STEPHENS: Because my background is artist development, I wanted to build a multi-faceted company that provided services to the entertainment industry. We had an opportunity to expand that into sports as well. So, under the umbrella of Upfront Entertainment you have: music distribution–we partnered with UMG (Universal Music Group); management–where we not only manage artists but also producers like Jazze Pha, Dallas Austin and B-Don; Non-Stop Music Publishing; Artist Development Center (ADC)–which includes media, vocal and fitness training as well as in-house A&Rs and a glam squad; Peachtree television and film production which is spearheaded by Ryan Glover who is currently working on reality-show projects like “Welcome To Dreamland” and “Monica: Still Standing;” and nightlife–we own the Gold Room Lounge in Atlanta, which is based on the historical Gold Club building in Buckhead, and Throwbacks, a sports bar which is one of the ways I give back to my hometown of College Park.
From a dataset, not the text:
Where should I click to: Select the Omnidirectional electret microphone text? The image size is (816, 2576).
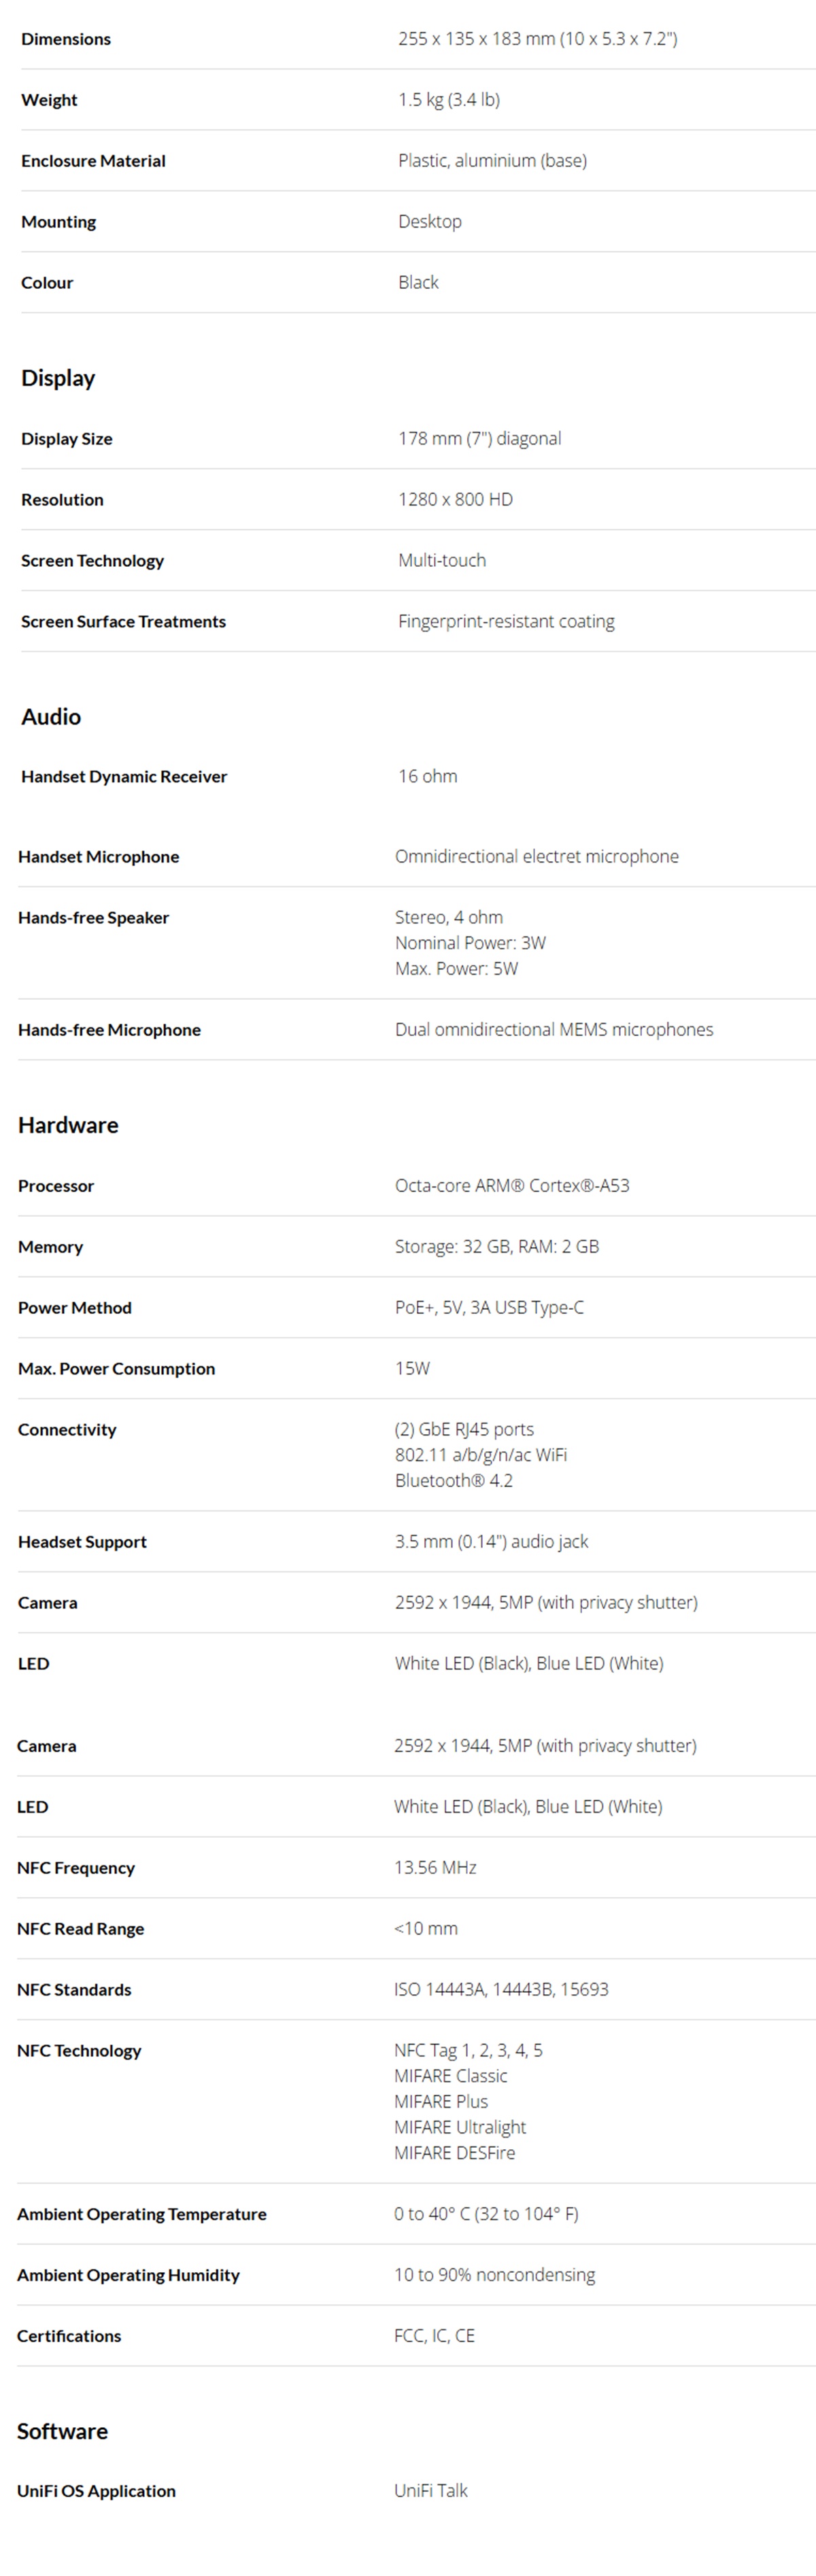click(537, 857)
To top that all off, you have Devyne Intervention, my non-profit organization that is in the process of building a new $46 million children’s hospital, Children’s At Hughes Spaulding. We’re in the process of building every day to make this a reality for the children of Atlanta.
ESSENCE.com: What inspired Devyne Intervention?
STEPHENS: Well, the first project is Hughes Spaulding and I am a “Grady baby” so I was born at the hospital. So, it was a no-brainer for me. Being blessed and being able to some of things that I have, it’s only right that I share them because I find it more rewarding. Actually, being able to bring people together, sharing some of my experiences with others, and giving back is more rewarding than any accolades that I have been able to achieve musically.
ESSENCE.com: How has the community responded to your philanthropic efforts in Atlanta?
STEPHENS: When a lot of my colleagues found out that I was involved, they immediately came to my aid. It’s a well-known hospital here in the city of Atlanta and we needed to build a more state-of-the-art facility. So, when I placed that call, it was overwhelming to see how many people showed up. We just did an event recently where Monica performed “Angel Of Mine” and brought everyone to tears. I did a camp for 300 kids with sickle cell, and T-Boz came out to speak to the kids. That was phenomenal. Overall, the support has just been incredible.
ESSENCE.com: Is it your vision to take Devyne Intervention’s efforts beyond Atlanta’s city limits or are you singularly focused on just that city?
STEPHENS: No, the Rolodex is global so anybody that is willing to help and listen to a Children’s story, we will not only listen to them but we will also join them in their efforts.